Truth exists, and it can either be ascertained or interpreted.

Mathematics, IMO, is not constructed nearly as much as it is discerned. You have to discern mathematics, physics, etc. if you're to understand very much at all about the world, the cosmos, and the universe.

But I'm nearly as realist as you can get - meaning that matter exists and is neither reducible in some spiritual sense nor dependent upon an agent to perceive it. E.G., if a tree falls and no one hears it, does it make noise? Absolutely. Which can be demonstrated.

No objective knowledge?  Works with me...I don't think you can get any better than Popper's skeptical empiricism. 

What about mathematics, logic, even metaphysics?  These things have more particularity to them than we admit.  The modern Western understanding of the world (sequential, Humean causality) is as old as Thomas Aquinas's misunderstandings of Aristotle, but no older. 

Ehh, I don't know. Depends upon how you define western understanding of the world.

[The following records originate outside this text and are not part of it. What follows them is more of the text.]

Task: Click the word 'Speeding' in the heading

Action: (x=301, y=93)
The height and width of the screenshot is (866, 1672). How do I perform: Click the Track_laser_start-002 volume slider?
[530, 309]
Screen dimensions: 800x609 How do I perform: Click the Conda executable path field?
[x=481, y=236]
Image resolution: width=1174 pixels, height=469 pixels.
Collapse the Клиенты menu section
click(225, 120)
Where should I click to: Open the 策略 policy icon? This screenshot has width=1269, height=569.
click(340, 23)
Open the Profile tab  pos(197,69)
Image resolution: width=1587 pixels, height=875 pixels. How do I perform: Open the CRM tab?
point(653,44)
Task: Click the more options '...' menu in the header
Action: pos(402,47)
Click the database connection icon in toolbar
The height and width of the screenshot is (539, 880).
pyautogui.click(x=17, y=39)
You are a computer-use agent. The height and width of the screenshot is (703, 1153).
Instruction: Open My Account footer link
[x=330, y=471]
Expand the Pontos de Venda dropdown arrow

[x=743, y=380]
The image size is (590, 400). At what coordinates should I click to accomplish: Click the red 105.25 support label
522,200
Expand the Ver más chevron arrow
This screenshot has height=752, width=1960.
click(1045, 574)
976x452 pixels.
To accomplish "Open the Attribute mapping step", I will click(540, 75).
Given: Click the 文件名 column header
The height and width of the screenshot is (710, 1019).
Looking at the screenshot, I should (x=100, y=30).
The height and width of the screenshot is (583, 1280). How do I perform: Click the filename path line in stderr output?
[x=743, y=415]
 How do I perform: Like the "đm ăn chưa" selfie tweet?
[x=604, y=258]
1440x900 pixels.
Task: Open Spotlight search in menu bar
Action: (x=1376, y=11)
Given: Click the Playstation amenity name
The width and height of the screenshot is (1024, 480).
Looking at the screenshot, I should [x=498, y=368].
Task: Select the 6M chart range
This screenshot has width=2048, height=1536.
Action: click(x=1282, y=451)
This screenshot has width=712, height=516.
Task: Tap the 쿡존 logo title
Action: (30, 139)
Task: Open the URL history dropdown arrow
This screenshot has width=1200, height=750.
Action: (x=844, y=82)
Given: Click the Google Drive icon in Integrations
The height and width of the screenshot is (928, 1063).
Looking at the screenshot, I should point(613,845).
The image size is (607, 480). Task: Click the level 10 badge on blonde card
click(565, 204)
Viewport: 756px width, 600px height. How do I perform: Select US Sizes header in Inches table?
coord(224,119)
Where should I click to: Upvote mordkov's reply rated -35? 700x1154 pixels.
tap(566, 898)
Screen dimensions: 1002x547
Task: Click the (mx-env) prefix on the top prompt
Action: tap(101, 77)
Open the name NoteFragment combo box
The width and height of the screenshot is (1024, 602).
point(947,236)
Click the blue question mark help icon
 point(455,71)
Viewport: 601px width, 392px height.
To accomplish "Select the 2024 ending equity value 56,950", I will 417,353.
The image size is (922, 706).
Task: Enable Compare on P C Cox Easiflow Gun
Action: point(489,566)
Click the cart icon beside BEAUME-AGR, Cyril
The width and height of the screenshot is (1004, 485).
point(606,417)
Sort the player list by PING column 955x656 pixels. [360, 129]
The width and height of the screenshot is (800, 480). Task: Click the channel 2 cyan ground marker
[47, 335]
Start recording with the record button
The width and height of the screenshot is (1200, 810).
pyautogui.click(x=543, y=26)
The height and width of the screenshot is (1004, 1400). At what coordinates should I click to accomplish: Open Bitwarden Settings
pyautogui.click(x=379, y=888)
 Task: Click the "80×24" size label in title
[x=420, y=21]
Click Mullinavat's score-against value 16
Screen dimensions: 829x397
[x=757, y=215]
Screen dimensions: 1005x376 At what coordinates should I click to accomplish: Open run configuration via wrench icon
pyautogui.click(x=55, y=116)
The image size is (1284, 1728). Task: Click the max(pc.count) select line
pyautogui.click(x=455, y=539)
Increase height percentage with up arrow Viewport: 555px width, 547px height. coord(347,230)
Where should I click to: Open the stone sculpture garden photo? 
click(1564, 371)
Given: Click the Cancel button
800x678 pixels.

The atomists of ancient Greece were a step or two away from the scientific method as we understand it (Newtonian / Baconian). Had civilization followed in their footsteps we could have had machinery by the Dark Ages, probably. I mean, people like Aristarchus ascertained what Galileo ascertained and others like Heron had built a very rudimentary engine (may have been someone else, but I think it was Heron).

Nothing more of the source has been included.